For the material that follows, return exactly the lines from the one with "Task: Click the" through the one with "812x508 pixels.", both ends included.

> **TASK DATA**
[Start of Attachment]

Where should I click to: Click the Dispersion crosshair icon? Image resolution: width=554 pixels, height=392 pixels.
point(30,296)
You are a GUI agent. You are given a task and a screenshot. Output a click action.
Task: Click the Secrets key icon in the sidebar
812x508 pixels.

[End of Attachment]
[Start of Attachment]

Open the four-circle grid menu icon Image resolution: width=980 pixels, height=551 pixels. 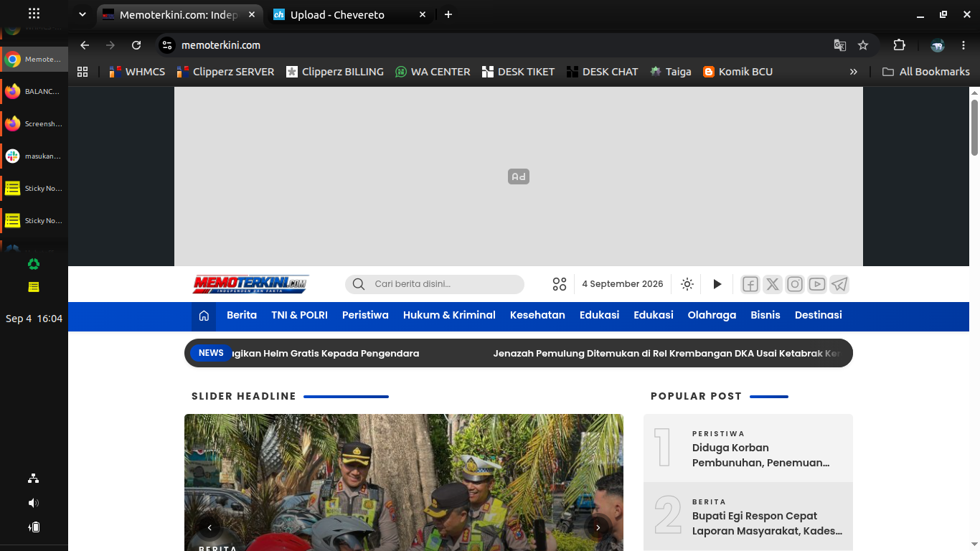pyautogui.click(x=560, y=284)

[End of Attachment]

> **OUTPUT FOR THIS EXERCISE**
Task: Click the Secrets key icon in the sidebar
812x508 pixels.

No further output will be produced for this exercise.